TEXT PASSAGE:
((
This is a (belated) response to a post from Patsi Sells on The Whiteboard. She asked about safety and kaizen.
When first implementing some of the tools and mechanics of the TPS (especially in a manufacturing environment), many of the initial efforts seem to run afoul of the industrial safety professionals. My experience suggests a couple of basic causes.
- Safety countermeasures are not seen as necessarily directly contributing to production of the product. Thus, they are often lumped in to “not value added” or “waste” – at least by implication, if not directly, by over-enthusiastic kaizen event leaders.
- Safety professionals can be stuck on specific countermeasures vs. looking at the actual risk and identifying other possible countermeasures.
- Safety professionals are concerned (and rightly so) about repetitive motion injury. They perceive that takt driven standard work might increase the risk of this.
- There is overall a general lack of understanding of the difference between regulatory compliance and keeping people safe. While these two things overlap, neither is necessary nor sufficient to assure the other.
Let me start with the last point since it probably raised the most eyebrows.
An industrial safety program has two distinct and discrete objectives:
- To keep people from getting hurt.
- To comply with all laws and regulations
As I said above, while meeting both of these objectives are absolutely necessary, meeting the requirements of one does not guarantee meeting the requirements of the other. To put it more directly –
- It is possible to be fully compliant with all health, safety and environmental regulations and still have a workplace which is extremely dangerous.
- It is possible to have a very healthy, safe and environmentally friendly workplace and still run afoul of laws and regulations.
Thus, it is necessary to ensure that each of these things are discretely addressed in any successful program.
It is important for both kaizen and safety professionals to be aware of this. Some things are simply required by law, even if they are wasteful, and sometimes interpretation is up to the whim of a local inspector who might be having a bad day. Whatever the case, for each regulatory requirement there must be a specific, targeted countermeasure, just as there must be one for each physical risk. Sometimes these things overlap, but sometimes they do not, and that is the key point here.
))
WHAT YOU NEED TO DO:
A - What two objectives does an industrial safety program have, according to the post on safety and kaizen?
B - Please retype a section of the post on safety and kaizen, beginning at the words "When first implementing" and stopping after "other possible countermeasures.".

INFORMATION PROVIDED:
((
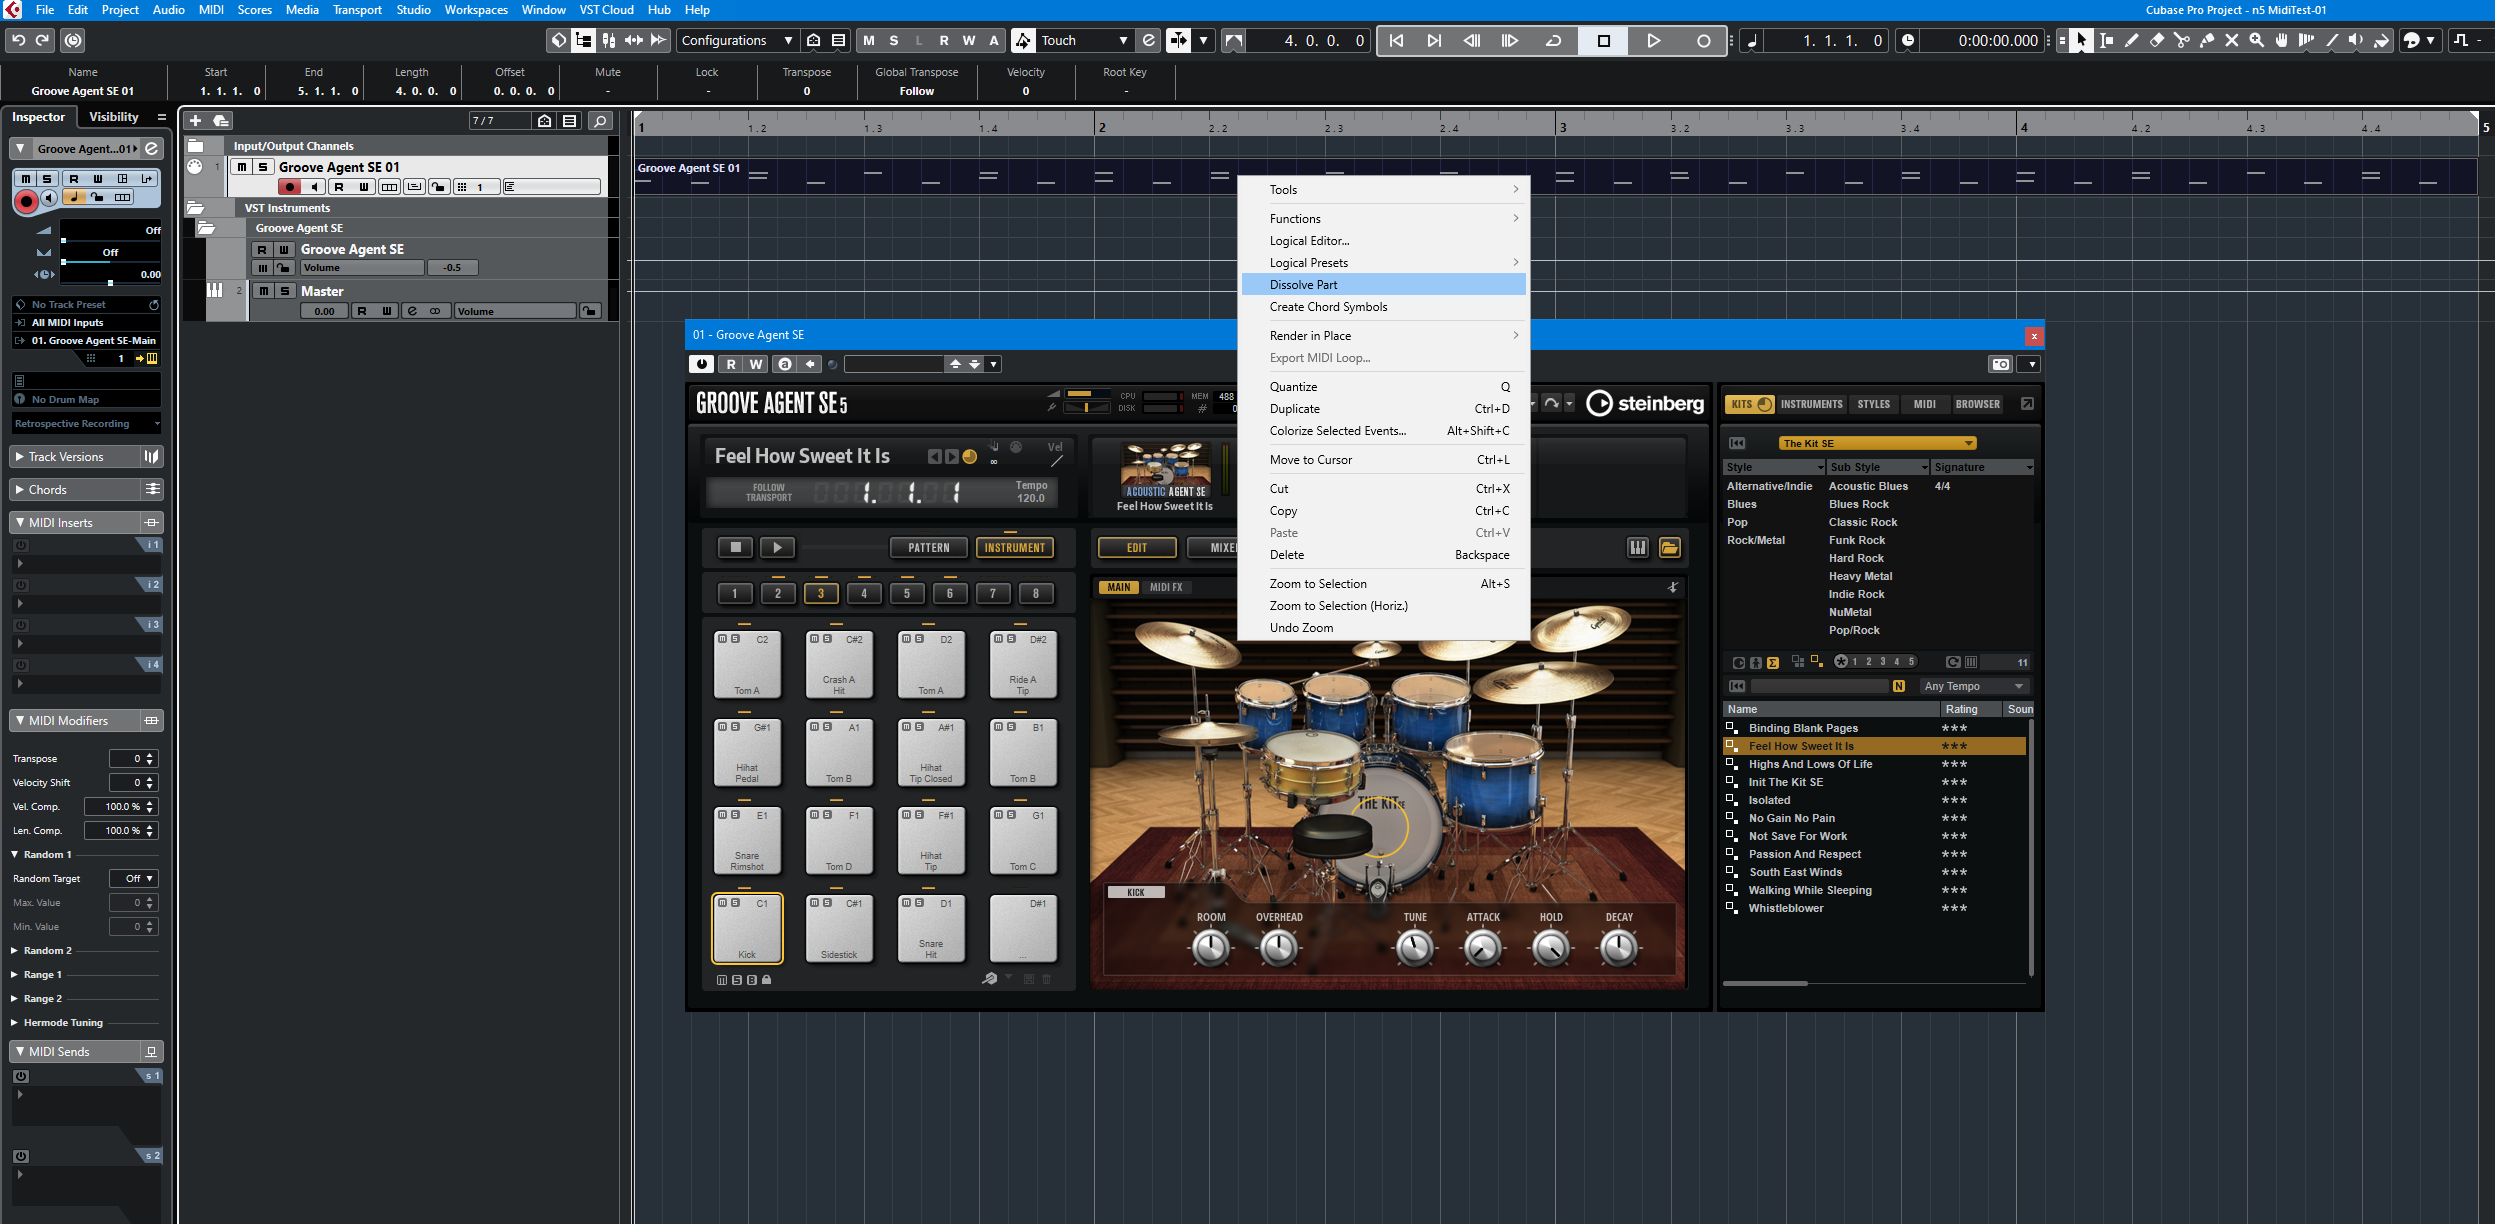Toggle Solo on Groove Agent SE 01 track
The image size is (2495, 1224).
[x=263, y=167]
))
RESULTS OF THE EXERCISE:
A - Keeping people from getting hurt and complying with all laws and regulations.

B -
When first implementing some of the tools and mechanics of the TPS (especially in a manufacturing environment), many of the initial efforts seem to run afoul of the industrial safety professionals. My experience suggests a couple of basic causes.
- Safety countermeasures are not seen as necessarily directly contributing to production of the product. Thus, they are often lumped in to “not value added” or “waste” – at least by implication, if not directly, by over-enthusiastic kaizen event leaders.
- Safety professionals can be stuck on specific countermeasures vs. looking at the actual risk and identifying other possible countermeasures.